> INPUT DATA:
┌──
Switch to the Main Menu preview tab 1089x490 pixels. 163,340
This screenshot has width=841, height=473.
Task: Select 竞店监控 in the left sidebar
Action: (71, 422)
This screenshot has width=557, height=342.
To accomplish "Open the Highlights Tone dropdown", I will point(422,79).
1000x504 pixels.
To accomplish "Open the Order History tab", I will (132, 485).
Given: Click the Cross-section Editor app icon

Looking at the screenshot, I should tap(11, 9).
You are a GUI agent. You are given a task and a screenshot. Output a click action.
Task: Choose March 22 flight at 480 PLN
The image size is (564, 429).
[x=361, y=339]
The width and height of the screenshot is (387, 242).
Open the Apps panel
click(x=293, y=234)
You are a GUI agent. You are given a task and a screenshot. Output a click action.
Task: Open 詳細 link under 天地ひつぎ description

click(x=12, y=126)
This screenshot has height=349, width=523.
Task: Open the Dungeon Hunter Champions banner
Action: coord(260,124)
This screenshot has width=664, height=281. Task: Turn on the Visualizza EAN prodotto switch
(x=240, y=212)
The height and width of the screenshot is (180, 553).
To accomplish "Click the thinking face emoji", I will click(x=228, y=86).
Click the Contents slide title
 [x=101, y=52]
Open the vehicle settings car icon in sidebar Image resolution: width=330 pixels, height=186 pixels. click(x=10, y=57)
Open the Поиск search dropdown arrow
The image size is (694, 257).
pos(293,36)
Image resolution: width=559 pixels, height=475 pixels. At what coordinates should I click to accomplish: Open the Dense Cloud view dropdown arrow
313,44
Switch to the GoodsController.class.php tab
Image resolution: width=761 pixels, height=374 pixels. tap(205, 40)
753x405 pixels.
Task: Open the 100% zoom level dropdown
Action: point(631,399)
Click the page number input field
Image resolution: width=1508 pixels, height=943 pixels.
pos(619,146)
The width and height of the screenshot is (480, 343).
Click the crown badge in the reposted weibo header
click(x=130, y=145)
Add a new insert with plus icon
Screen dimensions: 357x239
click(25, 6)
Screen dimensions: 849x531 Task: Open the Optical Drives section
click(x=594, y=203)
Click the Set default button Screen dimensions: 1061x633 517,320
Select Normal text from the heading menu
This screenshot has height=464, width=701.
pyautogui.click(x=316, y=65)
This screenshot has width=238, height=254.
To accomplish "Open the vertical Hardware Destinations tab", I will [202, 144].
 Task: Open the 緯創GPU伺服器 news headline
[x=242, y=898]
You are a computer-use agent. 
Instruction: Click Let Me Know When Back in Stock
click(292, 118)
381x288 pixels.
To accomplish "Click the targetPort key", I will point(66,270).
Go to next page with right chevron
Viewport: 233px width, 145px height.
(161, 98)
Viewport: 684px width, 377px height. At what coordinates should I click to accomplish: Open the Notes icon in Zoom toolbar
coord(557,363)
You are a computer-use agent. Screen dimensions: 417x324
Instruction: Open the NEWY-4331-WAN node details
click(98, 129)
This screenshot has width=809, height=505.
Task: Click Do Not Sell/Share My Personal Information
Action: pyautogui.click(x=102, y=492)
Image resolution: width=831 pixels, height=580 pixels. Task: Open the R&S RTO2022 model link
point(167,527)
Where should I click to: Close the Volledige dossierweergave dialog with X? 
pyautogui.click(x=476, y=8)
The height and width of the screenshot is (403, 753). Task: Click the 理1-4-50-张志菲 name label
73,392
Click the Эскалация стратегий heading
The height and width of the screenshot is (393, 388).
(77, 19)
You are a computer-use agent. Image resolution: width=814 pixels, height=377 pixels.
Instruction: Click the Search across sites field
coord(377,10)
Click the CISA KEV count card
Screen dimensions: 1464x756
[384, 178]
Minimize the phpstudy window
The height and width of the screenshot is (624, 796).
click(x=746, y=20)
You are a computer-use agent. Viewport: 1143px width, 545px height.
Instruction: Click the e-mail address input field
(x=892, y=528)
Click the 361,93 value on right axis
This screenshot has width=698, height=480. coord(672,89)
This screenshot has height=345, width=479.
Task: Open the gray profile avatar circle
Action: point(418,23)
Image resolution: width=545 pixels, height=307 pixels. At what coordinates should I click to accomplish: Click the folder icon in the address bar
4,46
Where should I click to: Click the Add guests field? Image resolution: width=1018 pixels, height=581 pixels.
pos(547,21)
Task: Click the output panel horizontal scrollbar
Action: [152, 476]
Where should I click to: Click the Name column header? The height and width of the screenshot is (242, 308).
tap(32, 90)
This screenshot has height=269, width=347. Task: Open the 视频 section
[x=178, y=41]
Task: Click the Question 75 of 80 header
└──
> TASK BRIEF: Reproduce the listing in full, exactly, so that no line is missing.

> YOUR SOLUTION:
Switch to the Main Menu preview tab 1089x490 pixels. 163,340
This screenshot has width=841, height=473.
Task: Select 竞店监控 in the left sidebar
Action: (71, 422)
This screenshot has width=557, height=342.
To accomplish "Open the Highlights Tone dropdown", I will point(422,79).
1000x504 pixels.
To accomplish "Open the Order History tab", I will (132, 485).
Given: Click the Cross-section Editor app icon

Looking at the screenshot, I should tap(11, 9).
You are a GUI agent. You are given a task and a screenshot. Output a click action.
Task: Choose March 22 flight at 480 PLN
The image size is (564, 429).
[x=361, y=339]
The width and height of the screenshot is (387, 242).
Open the Apps panel
click(x=293, y=234)
You are a GUI agent. You are given a task and a screenshot. Output a click action.
Task: Open 詳細 link under 天地ひつぎ description

click(x=12, y=126)
This screenshot has height=349, width=523.
Task: Open the Dungeon Hunter Champions banner
Action: coord(260,124)
This screenshot has width=664, height=281. Task: Turn on the Visualizza EAN prodotto switch
(x=240, y=212)
The height and width of the screenshot is (180, 553).
To accomplish "Click the thinking face emoji", I will click(x=228, y=86).
Click the Contents slide title
 [x=101, y=52]
Open the vehicle settings car icon in sidebar Image resolution: width=330 pixels, height=186 pixels. click(x=10, y=57)
Open the Поиск search dropdown arrow
The image size is (694, 257).
pos(293,36)
Image resolution: width=559 pixels, height=475 pixels. At what coordinates should I click to accomplish: Open the Dense Cloud view dropdown arrow
313,44
Switch to the GoodsController.class.php tab
Image resolution: width=761 pixels, height=374 pixels. tap(205, 40)
753x405 pixels.
Task: Open the 100% zoom level dropdown
Action: point(631,399)
Click the page number input field
Image resolution: width=1508 pixels, height=943 pixels.
pos(619,146)
The width and height of the screenshot is (480, 343).
Click the crown badge in the reposted weibo header
click(x=130, y=145)
Add a new insert with plus icon
Screen dimensions: 357x239
click(25, 6)
Screen dimensions: 849x531 Task: Open the Optical Drives section
click(x=594, y=203)
Click the Set default button Screen dimensions: 1061x633 517,320
Select Normal text from the heading menu
This screenshot has height=464, width=701.
pyautogui.click(x=316, y=65)
This screenshot has width=238, height=254.
To accomplish "Open the vertical Hardware Destinations tab", I will [202, 144].
 Task: Open the 緯創GPU伺服器 news headline
[x=242, y=898]
You are a computer-use agent. 
Instruction: Click Let Me Know When Back in Stock
click(292, 118)
381x288 pixels.
To accomplish "Click the targetPort key", I will point(66,270).
Go to next page with right chevron
Viewport: 233px width, 145px height.
(161, 98)
Viewport: 684px width, 377px height. At what coordinates should I click to accomplish: Open the Notes icon in Zoom toolbar
coord(557,363)
You are a computer-use agent. Screen dimensions: 417x324
Instruction: Open the NEWY-4331-WAN node details
click(98, 129)
This screenshot has width=809, height=505.
Task: Click Do Not Sell/Share My Personal Information
Action: pyautogui.click(x=102, y=492)
Image resolution: width=831 pixels, height=580 pixels. Task: Open the R&S RTO2022 model link
point(167,527)
Where should I click to: Close the Volledige dossierweergave dialog with X? 
pyautogui.click(x=476, y=8)
The height and width of the screenshot is (403, 753). Task: Click the 理1-4-50-张志菲 name label
73,392
Click the Эскалация стратегий heading
The height and width of the screenshot is (393, 388).
(77, 19)
You are a computer-use agent. Image resolution: width=814 pixels, height=377 pixels.
Instruction: Click the Search across sites field
coord(377,10)
Click the CISA KEV count card
Screen dimensions: 1464x756
[384, 178]
Minimize the phpstudy window
The height and width of the screenshot is (624, 796).
click(x=746, y=20)
You are a computer-use agent. Viewport: 1143px width, 545px height.
Instruction: Click the e-mail address input field
(x=892, y=528)
Click the 361,93 value on right axis
This screenshot has width=698, height=480. coord(672,89)
This screenshot has height=345, width=479.
Task: Open the gray profile avatar circle
Action: point(418,23)
Image resolution: width=545 pixels, height=307 pixels. At what coordinates should I click to accomplish: Click the folder icon in the address bar
4,46
Where should I click to: Click the Add guests field? Image resolution: width=1018 pixels, height=581 pixels.
pos(547,21)
Task: Click the output panel horizontal scrollbar
Action: [152, 476]
Where should I click to: Click the Name column header? The height and width of the screenshot is (242, 308).
tap(32, 90)
This screenshot has height=269, width=347. Task: Open the 视频 section
[x=178, y=41]
Task: Click the Question 75 of 80 header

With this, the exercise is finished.